## CONSIGNE DONNÉE 1
Peux-tu transformer en tableau Markdown le passage de la liste qui va de la ligne contenant "has height=630, width=1119." jusqu'à celle contenant "[x=8, y=162]", ces deux lignes comprises, sans les lignes vides ? Utilise une colonne « N° » pour le numéro de rangée et une colonne « Ligne » pour la ligne elle-même.
## CONSIGNE DONNÉE 2
Peux-tu poursuivre le texte sur le témoignage de Clarence Woodhouse à partir de sa dernière phrase ?

## TEXTE DE LA PAGE
***

Clarence Woodhouse est venu témoigner devant le Comité sénatorial des affaires juridiques, mais il n’a pas pu s’exprimer en raison de problèmes de traduction. Bien que l’on ait assuré à notre comité qu’un interprète saulteaux serait présent, nous avons découvert peu avant la réunion que ce n’était pas le cas. M. Woodhouse a donc enregistré une déclaration après la réunion, qui a été traduite et distribuée aux membres du comité. Je crois fermement que sa déclaration mérite une plus grande importance dans la discussion sur le projet de loi C-40. On a déjà volé la voix de M. Woodhouse; je ne veux pas que cela se reproduise au Sénat. Voilà pourquoi je tiens à lire la version traduite de sa déclaration pour le compte rendu aujourd’hui.
Clarence Woodhouse a commencé ainsi:
Boozhoo! Je m’appelle Clarence Woodhouse, et je vous remercie de cette occasion de vous parler de l’importance de la Loi de David et Joyce Milgaard, qui chargerait un groupe indépendant d’examiner les condamnations injustifiées. Ce groupe est nécessaire parce qu’il sera distinct du système judiciaire, ce système qui m’a condamné et m’a mis en prison, ainsi que bien d’autres personnes innocentes au Canada.
Je suis un Anishinaabe de la Première Nation de Pinaymootang, au Manitoba.
Mon frère Russell, maintenant décédé, mon cousin Brian Anderson, A. J. Woodhouse — qui n’a pas de lien de parenté avec moi malgré notre nom de famille identique — et moi avons été condamnés à tort, quand j’avais seulement 19 ans, pour le meurtre de M. Tin Fong Chang, une personne que ni mes coaccusés ni moi-même ne connaissions. Nous n’avions rien à voir avec la mort de M. Chang. Nous étions tous des nouveaux venus à Winnipeg et notre maîtrise de l’anglais était très faible, voire nulle. On ne nous a pas fourni d’interprète lorsque la police nous a interrogés. Je ne comprenais rien à ce qui se passait, et personne ne m’a rien expliqué. J’étais sous le choc. Je ne comprenais pas quels étaient mes droits; j’essayais seulement de me sortir de ce cauchemar.

***

## MATÉRIEL FOURNI
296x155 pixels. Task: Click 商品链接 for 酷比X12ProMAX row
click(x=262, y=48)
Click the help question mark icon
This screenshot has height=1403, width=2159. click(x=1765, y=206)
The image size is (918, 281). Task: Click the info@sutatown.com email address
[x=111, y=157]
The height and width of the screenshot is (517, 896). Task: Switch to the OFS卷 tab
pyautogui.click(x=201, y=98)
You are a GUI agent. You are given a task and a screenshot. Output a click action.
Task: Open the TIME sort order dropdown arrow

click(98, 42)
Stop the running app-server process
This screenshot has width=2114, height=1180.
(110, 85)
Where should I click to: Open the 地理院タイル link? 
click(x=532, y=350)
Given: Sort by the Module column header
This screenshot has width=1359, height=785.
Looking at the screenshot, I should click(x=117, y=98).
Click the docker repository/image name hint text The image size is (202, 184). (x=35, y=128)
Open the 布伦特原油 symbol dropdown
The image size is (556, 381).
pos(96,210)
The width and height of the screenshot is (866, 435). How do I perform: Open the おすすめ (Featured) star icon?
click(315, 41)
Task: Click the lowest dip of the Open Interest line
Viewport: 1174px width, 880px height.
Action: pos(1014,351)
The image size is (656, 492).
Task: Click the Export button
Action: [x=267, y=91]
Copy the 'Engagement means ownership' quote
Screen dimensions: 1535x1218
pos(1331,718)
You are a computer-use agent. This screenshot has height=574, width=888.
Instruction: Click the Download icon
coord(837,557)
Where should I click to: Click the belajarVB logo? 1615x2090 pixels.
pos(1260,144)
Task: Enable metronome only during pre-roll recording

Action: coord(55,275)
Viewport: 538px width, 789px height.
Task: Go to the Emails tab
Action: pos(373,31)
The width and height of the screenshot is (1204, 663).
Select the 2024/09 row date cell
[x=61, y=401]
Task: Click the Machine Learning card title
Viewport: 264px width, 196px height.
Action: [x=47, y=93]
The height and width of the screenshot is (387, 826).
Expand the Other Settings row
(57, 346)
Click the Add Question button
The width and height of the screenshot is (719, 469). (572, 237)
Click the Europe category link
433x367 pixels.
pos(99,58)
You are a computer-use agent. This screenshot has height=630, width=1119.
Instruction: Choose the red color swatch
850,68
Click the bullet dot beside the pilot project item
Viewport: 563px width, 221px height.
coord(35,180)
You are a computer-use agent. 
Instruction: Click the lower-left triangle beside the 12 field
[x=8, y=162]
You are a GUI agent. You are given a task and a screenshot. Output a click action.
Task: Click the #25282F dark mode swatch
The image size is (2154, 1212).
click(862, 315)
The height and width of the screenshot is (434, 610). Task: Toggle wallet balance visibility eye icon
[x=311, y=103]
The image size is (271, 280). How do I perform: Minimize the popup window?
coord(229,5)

***

## RÉSULTAT FINAL 1
| N° | Ligne |
|---|---|
| 1 | You are a computer-use agent. This screenshot has height=630, width=1119. |
| 2 | Instruction: Choose the red color swatch |
| 3 | 850,68 |
| 4 | Click the bullet dot beside the pilot project item |
| 5 | Viewport: 563px width, 221px height. |
| 6 | coord(35,180) |
| 7 | You are a computer-use agent.  |
| 8 | Instruction: Click the lower-left triangle beside the 12 field |
| 9 | [x=8, y=162] |

## RÉSULTAT FINAL 2
Aucun de nous n’avait la moindre expérience du système de justice pénale; nous étions donc des proies faciles pour la police et le procureur George Dangerfield.
La police m’a brutalisé pour que je signe une fausse confession. Le procureur a dit que j’avais fait cette confession en anglais, alors que je ne savais ni parler, ni lire, ni écrire cette langue. C’est ce que j’ai dit au procès, mais personne ne m’a cru.
Mes années en prison, je les ai passées dans la peur et une grande solitude. Je n’avais plus de repères dans ce monde du pénitencier, où personne ne devrait être jeté au risque de sa vie.
En effet, ma période d’emprisonnement a été un véritable enfer, surtout parce que les gardiens étaient déterminés à me faire avouer un meurtre que je n’avais pas commis et dans lequel je n’avais joué aucun rôle.
Lorsque je suis sorti de prison après 12 ans, en 1983, j’avais subi une si longue incarcération que j’ai eu énormément de difficulté à m’intégrer à la société. Je n’ai reçu aucune aide et personne ne m’a encadré. Il m’a été très difficile de fonctionner dans ce monde que je ne reconnaissais pas et où je ne me sentais pas à l’aise.
Enfant, j’avais souvent été expulsé de l’école parce que j’avais un trouble d’apprentissage. Donc, vu mon manque d’instruction, et parce que je ne parlais toujours pas bien l’anglais et qu’en plus on me considérait comme un meurtrier, je n’ai pas réussi à me trouver du travail permanent. J’ai donc survécu en faisant des petits boulots par-ci par-là.
Depuis que je ne suis plus dans la population active, et jusqu’à ce jour, je vis de l’aide sociale. Je n’arrive pas à joindre les deux bouts, et ma vie est un combat de tous les jours dont je ne vois pas la fin.
Je crois que la création d’un nouveau groupe indépendant chargé d’examiner les condamnations injustifiées évitera à d’autres personnes innocentes les souffrances qui ont été les miennes et celles de mes coaccusés
Si le projet de loi C-40 est adopté, il existera un groupe qui pourra entendre les appels à l’aide des personnes condamnées à tort, et elles n’auront pas, comme mes accusés et moi, à attendre 50 ans que leur innocence soit reconnue — 50 ans de doute, de revers et de souffrance inimaginable, sans qu’on en voie la fin.
Merci de m’avoir écouté.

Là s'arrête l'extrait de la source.